His lyrical imagery is most notable on what is perhaps the best song on the album, “Blood on Me.” The most upbeat and exciting track on the record, “Blood on Me” features evocative images of a tortured dreamscape where Sampha is running away from his inner demons and fears. Throughout the track, the singer is out of breath and the repetition of the intro throughout the runtime of the song creates a dreadful, anxious chase scene in the listener’s mind. He has said in an interview with Genius that this track came about from improvising on the piano after watching the critically-acclaimed anime film Ghost in the Shell; the influence is obvious, as the emotion of a cold world filled with enemies around every corner really comes across in the delivery of this track.
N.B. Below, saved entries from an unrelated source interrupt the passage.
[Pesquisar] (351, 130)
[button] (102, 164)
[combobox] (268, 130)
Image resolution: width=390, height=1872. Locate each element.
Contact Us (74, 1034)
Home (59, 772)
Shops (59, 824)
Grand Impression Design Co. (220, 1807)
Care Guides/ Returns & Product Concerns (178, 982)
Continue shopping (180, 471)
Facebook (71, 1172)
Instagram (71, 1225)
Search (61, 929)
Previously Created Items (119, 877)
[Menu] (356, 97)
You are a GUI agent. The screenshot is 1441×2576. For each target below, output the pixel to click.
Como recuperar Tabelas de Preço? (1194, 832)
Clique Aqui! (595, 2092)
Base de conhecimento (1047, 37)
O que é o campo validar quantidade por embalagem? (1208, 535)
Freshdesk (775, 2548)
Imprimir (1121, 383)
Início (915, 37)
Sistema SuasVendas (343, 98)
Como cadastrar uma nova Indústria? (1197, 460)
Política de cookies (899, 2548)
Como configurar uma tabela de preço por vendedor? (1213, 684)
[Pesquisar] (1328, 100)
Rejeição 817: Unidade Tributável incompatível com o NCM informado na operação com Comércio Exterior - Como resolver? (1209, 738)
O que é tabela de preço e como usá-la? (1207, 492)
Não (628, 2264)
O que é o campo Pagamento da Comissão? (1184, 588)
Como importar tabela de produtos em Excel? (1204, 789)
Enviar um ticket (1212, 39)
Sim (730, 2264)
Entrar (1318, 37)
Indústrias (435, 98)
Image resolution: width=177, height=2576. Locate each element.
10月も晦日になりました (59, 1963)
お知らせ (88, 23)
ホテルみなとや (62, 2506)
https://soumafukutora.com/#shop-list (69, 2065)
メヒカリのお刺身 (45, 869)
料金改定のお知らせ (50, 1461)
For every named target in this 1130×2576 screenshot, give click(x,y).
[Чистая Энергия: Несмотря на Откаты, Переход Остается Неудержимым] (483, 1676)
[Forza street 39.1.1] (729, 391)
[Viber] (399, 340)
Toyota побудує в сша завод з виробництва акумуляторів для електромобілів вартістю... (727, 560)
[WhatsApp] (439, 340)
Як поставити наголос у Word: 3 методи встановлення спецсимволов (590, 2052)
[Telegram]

Some might lob the same criticisms on Process that many initially did on Solange’s A Seat at the Table, which Sampha worked heavily on. They might say that it’s too low-key, especially within the deeper cuts of the record. However, his style of electronic-infused soul is not as laid back as it would first seem and has a lot of depth to it that rewards multiple listens, especially once you dig deeper into lyrics. Not every single song is a complete hit, but that’s to be expected with a debut record. Still, every song on Process showcases the unique artistry Sampha brings to the table. In the end, what we are left with is one of the best soul debuts of the past few years and perhaps the best album of the year so far.